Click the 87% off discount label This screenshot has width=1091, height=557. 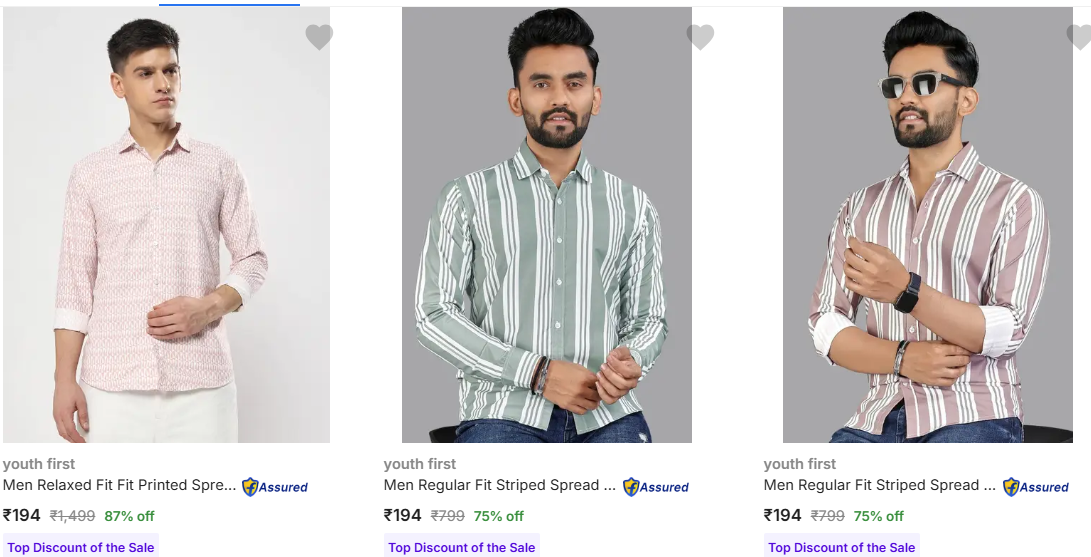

========================================================================

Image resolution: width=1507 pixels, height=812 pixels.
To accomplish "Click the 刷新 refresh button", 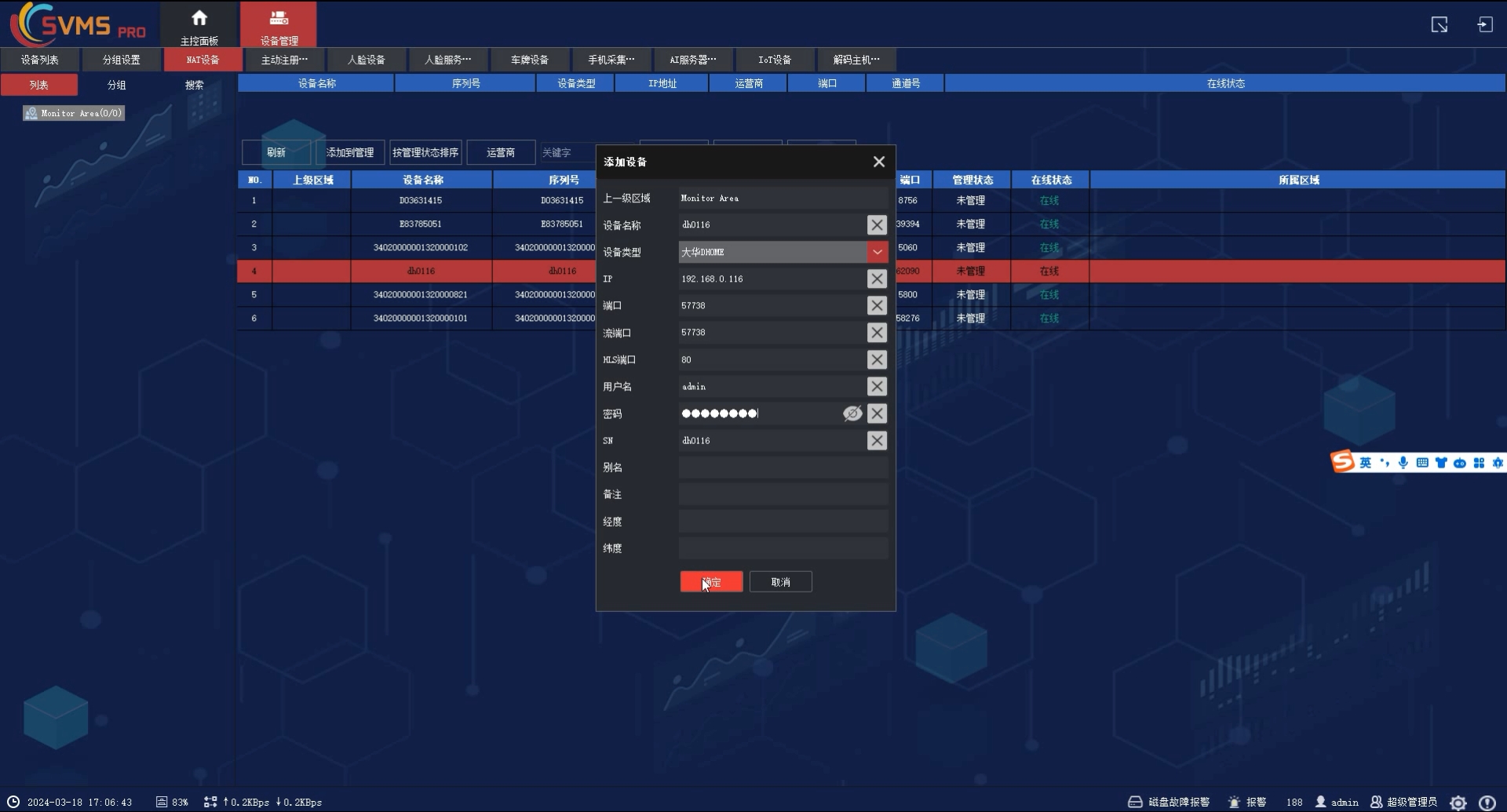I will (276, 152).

========================================================================

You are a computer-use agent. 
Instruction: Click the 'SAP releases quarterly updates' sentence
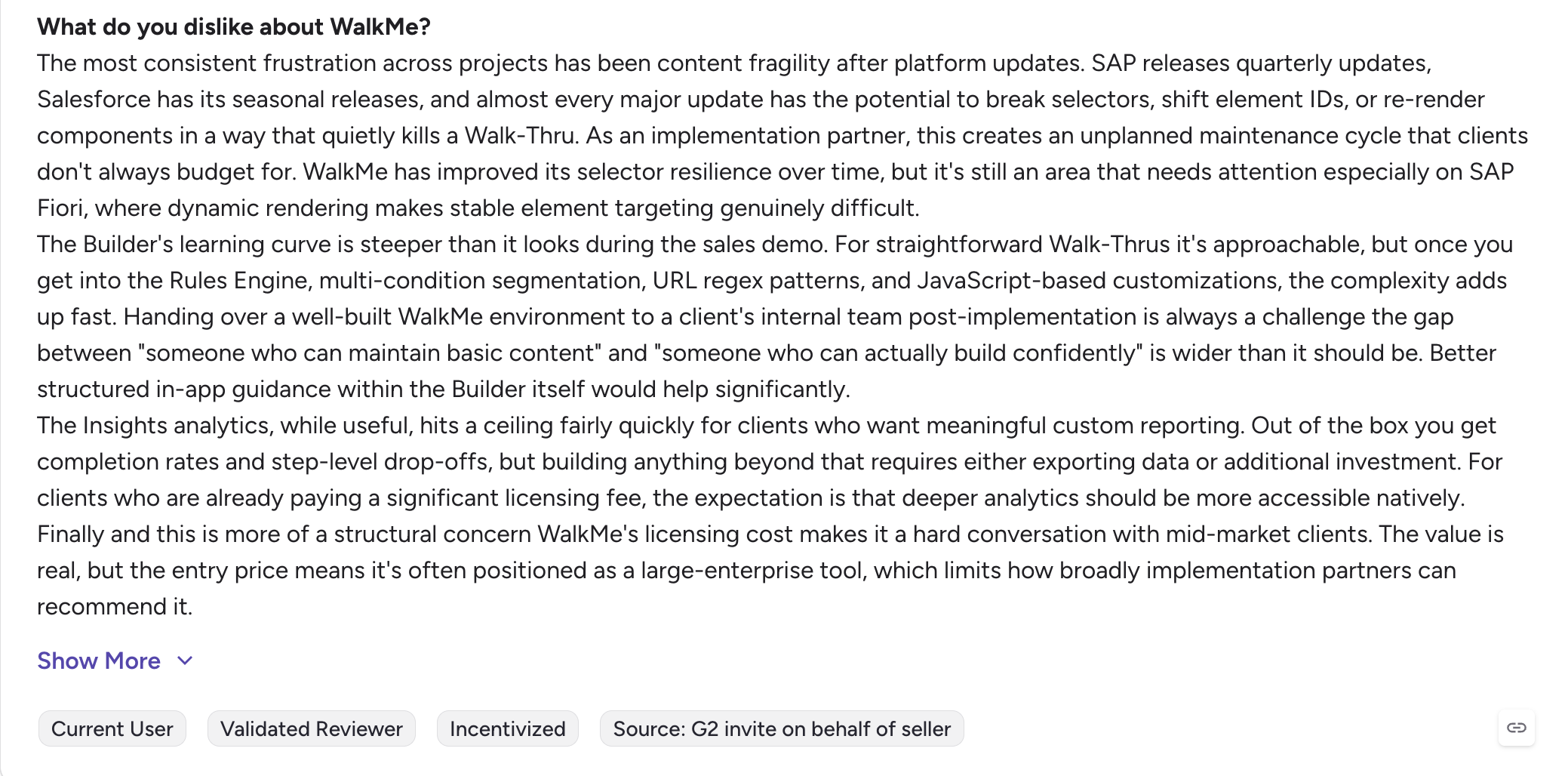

========================================================================

▶ [TASK]
Restate word for word the lines of the data above, starting at the line containing "You are a computer-use agent." and ending at the line containing "Instruction: Click the", both included, and nothing more.

▶ [SOLVED EXERCISE]
You are a computer-use agent. 
Instruction: Click the 'SAP releases quarterly updates' sentence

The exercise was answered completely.